This research reports the intelligent dimensional analysis methods [22] to be used to find the effective thermal conductivity values and the electric charge density output values of the novel TEP. Consequently, inevitable errors certainly exist among the real values owing to the artificial operation, the restriction of preciseness of the experimental instrument, the measured data during experiment, and the values deriving from experimental data. It is essential to premeditate the trial errors so as to find the experimental reliance before resolving the experimental results based on this, where the notion of the error propagation is employed to appraise the experimental errors and basic functionary relations. Many items of effective thermal conductivities and electric charge density outputs are applied separately to survey the effective thermal conductivity values and the electric charge density output values of the novel TEP during the thermoelectric experiments. The effective thermal conductivity values and electric charge density output values respectively pertain to derived variables consisting of $K_{tp}$, $K_{nf}$, $C_{nf}$, ${\mu }_{nf}$, ${\rho }_{nf}$, $T_{tp}$, $F_{tp}$, $P_{tp}$, $V_n$, ${\overline{P}}_{tp}$, $V_e$, and ${\overline{P}}_{nf}$ which are measured with experimental apparatus. The error of experimental apparatus is propagated to the consequence during deduction, and thereby transforms the errors of effective thermal conductivities and electric charge density output values. The experimental error is indicated with a relative error, and the maximum relative errors of effective thermal conductivities and electric charge density outputs are within ±5.5% and ±10%, respectively. The experimental results are exploited in dimensional analysis to derive the empirical formulas of the novel TEP.

2.2. Structural Design of the Novel TEP and Experimental Apparatus

Figure 1 demonstrates that the novel TEP adopts materials including polytetrafluoroethylene (PTFE), Viton rubber (Gasket), carbon, and aluminum. The carbon rod and the aluminum tube with good thermal conductivities are respectively used as the cathode and the anode. In the insight design, the aluminum and carbon are insulated with PTFE and gaskets to avoid short circuits. Afterwards, the ionic compounds and the nanofluids possessing good thermal conductivity were filled into the tube as the electrolytes, which had four types, involving titanium oxide nanofluid, deionized water, surface seawater, and polymeric nanofluids composed of nanoparticles added to sodium hydroxide (NaOH).
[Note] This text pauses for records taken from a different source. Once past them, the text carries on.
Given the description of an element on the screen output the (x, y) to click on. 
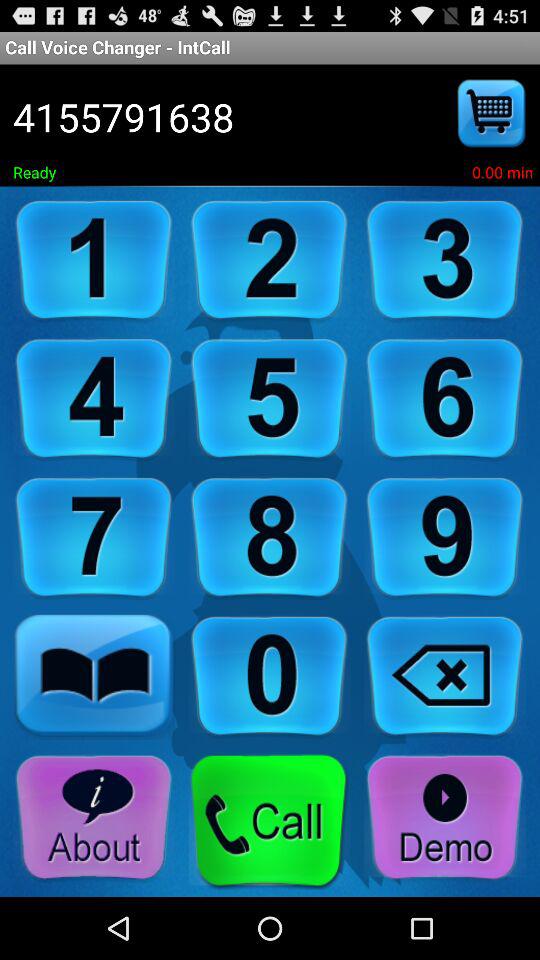
hit the call button (269, 821)
Given the description of an element on the screen output the (x, y) to click on. 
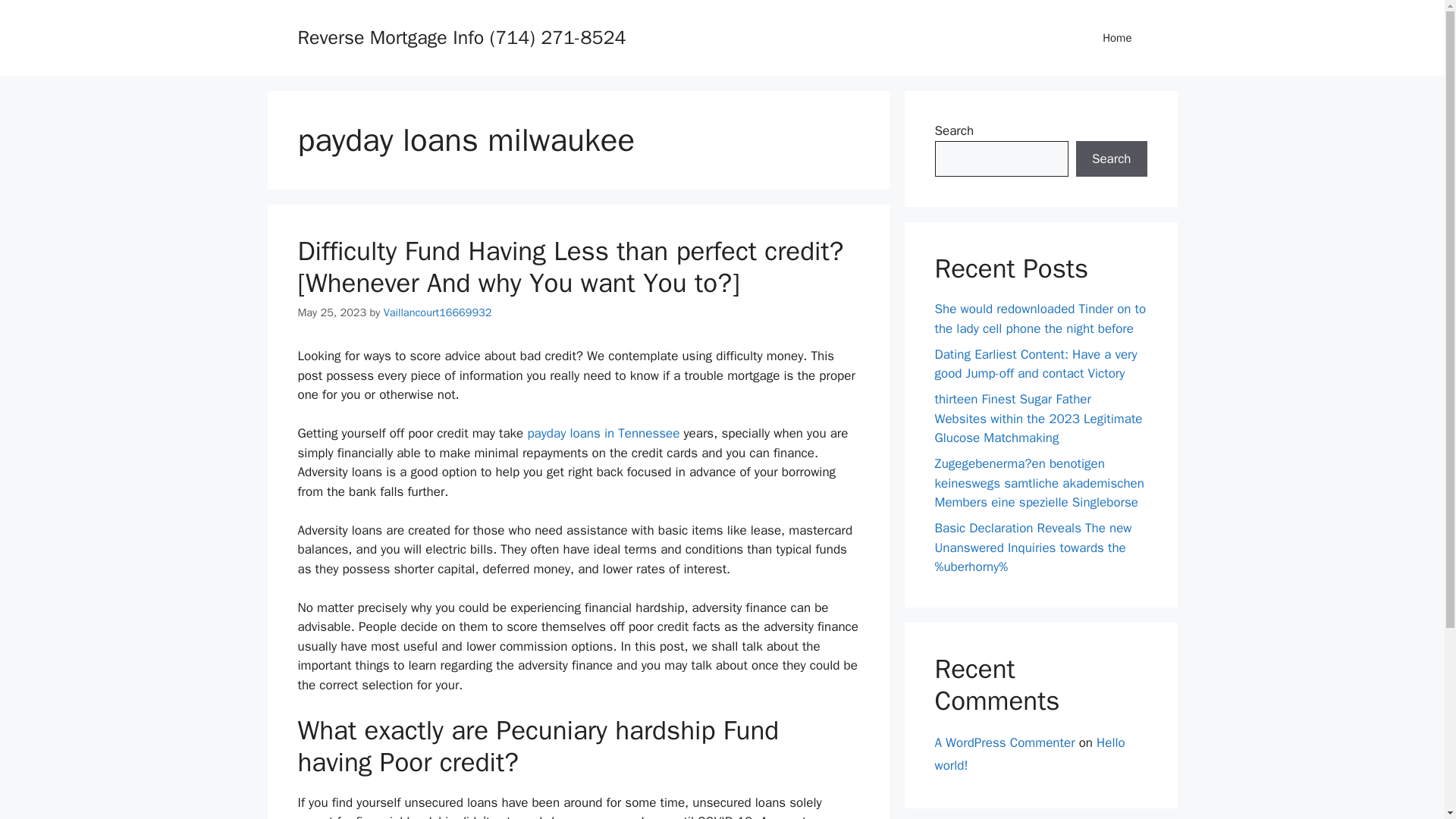
A WordPress Commenter (1004, 741)
Home (1117, 37)
Search (1111, 158)
payday loans in Tennessee (603, 433)
View all posts by Vaillancourt16669932 (438, 312)
Vaillancourt16669932 (438, 312)
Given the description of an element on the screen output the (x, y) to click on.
When the tubular electrode (aluminum tube) and the core rod (carbon rod) electrode have a temperature difference, thermal energy can be directly converted into electric energy by the redox reaction of the electrolytes (four kinds), and the electrodes can generate electromotive force. In particular, the novel PET device may use the structural design between the tubular electrode and the core rod electrode to provide a greater contact area with a heat source, and may be directly immersed in a heat source.
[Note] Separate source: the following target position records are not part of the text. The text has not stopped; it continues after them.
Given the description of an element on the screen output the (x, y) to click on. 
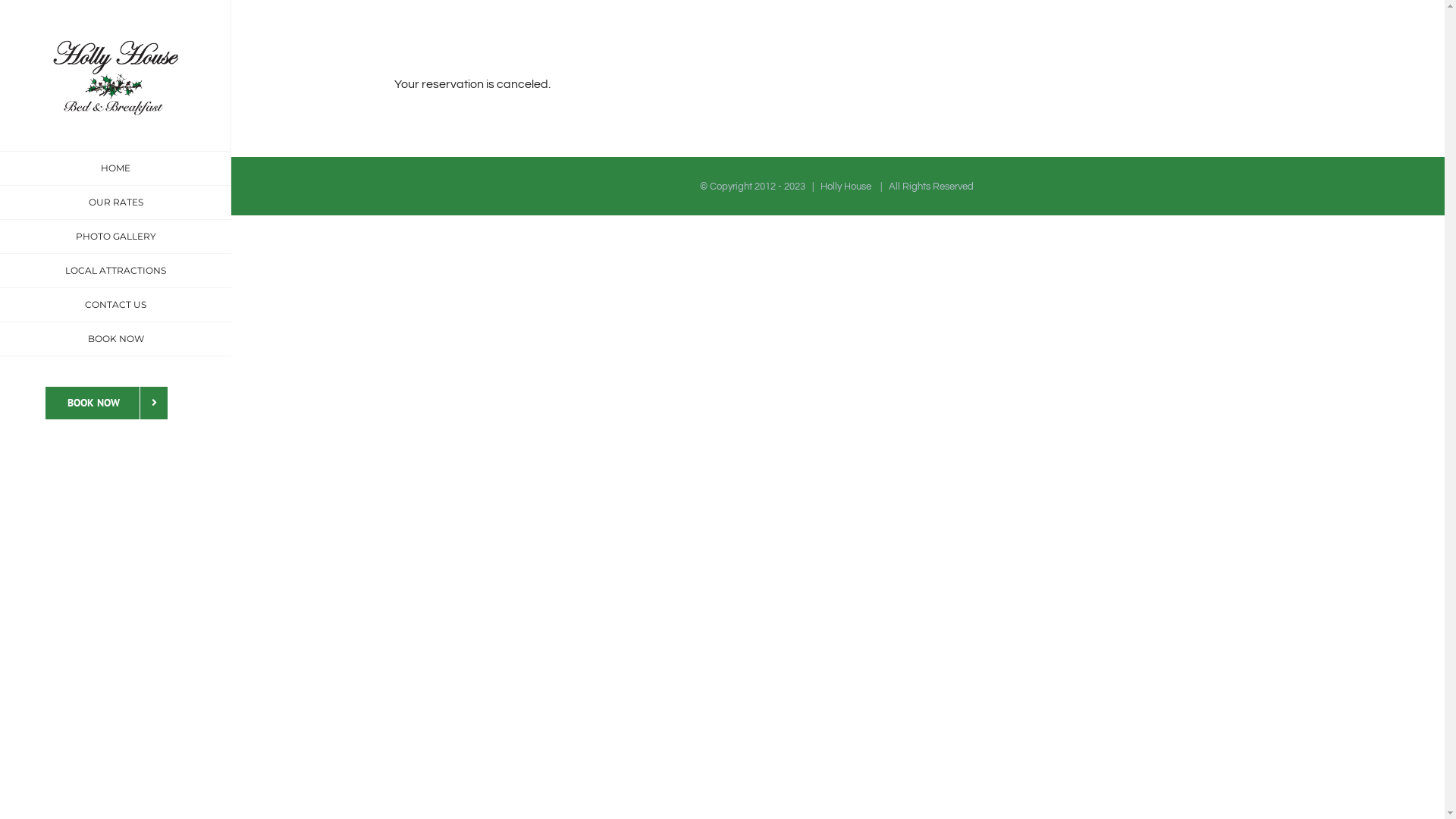
LOCAL ATTRACTIONS Element type: text (115, 271)
HOME Element type: text (115, 167)
CONTACT US Element type: text (115, 305)
BOOK NOW Element type: text (115, 339)
BOOK NOW Element type: text (106, 402)
OUR RATES Element type: text (115, 202)
PHOTO GALLERY Element type: text (115, 236)
Given the description of an element on the screen output the (x, y) to click on. 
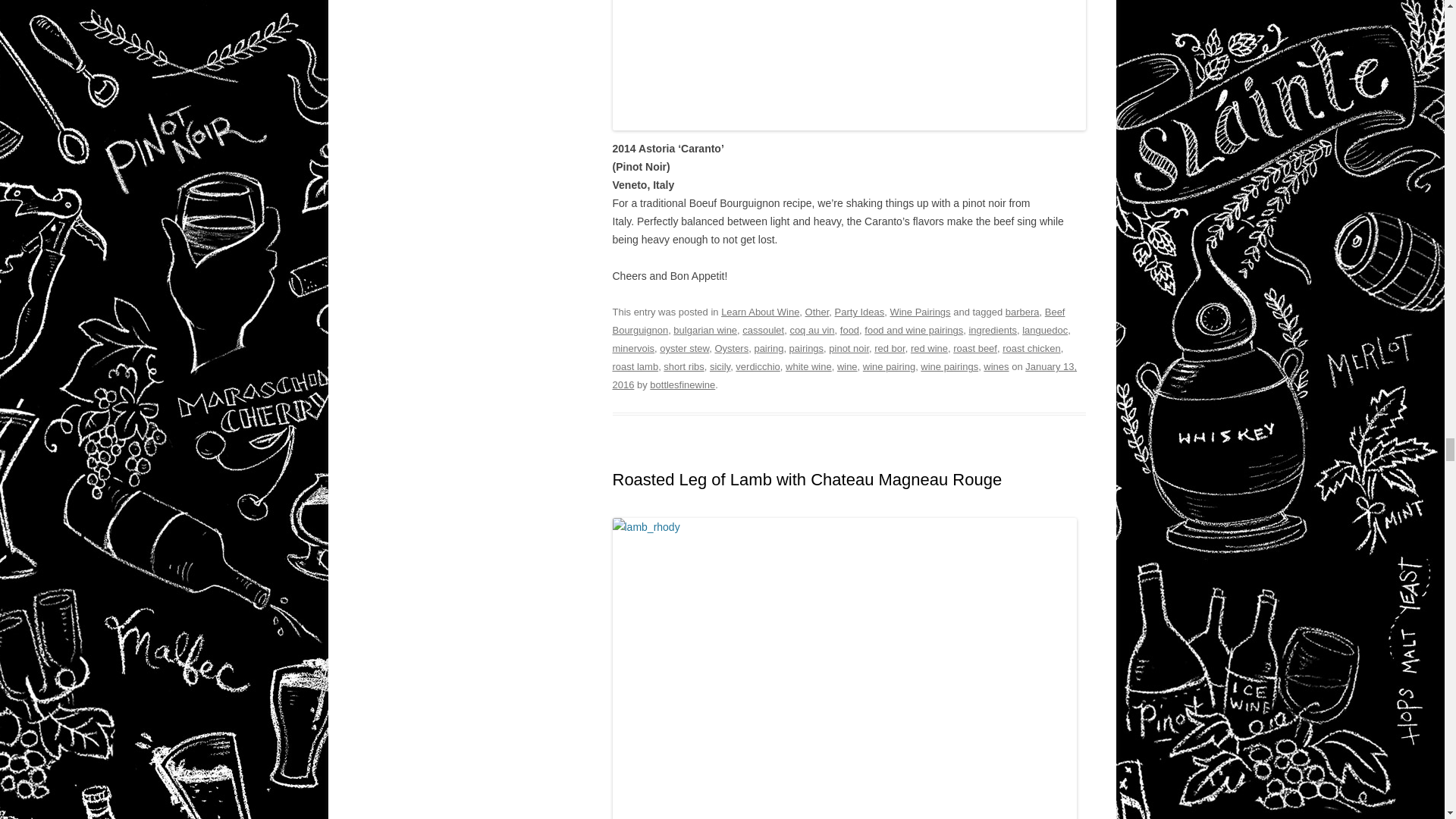
View all posts by bottlesfinewine (681, 384)
5:17 PM (844, 375)
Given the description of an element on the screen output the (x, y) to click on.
The principal design of the TEP is based on the energy conservation theorem. Thermal energy increased the rate of the redox reaction, which affected the current density and transferred the energy through electrons to generate electrical energy. The novel TEP is currently devised as a cylinder with a diameter of 17 mm and a length of 80 mm, as shown in the Figure 1b. The operating principle is that the heat energy generated by the machine tool or heat source was transferred to the novel TEP and then the temperature of the nanofluid inside the tube was raised in order to increase the redox reaction rate of the novel TEP, thereby generating additional output power and transferring the power to the carrier for heat recycling.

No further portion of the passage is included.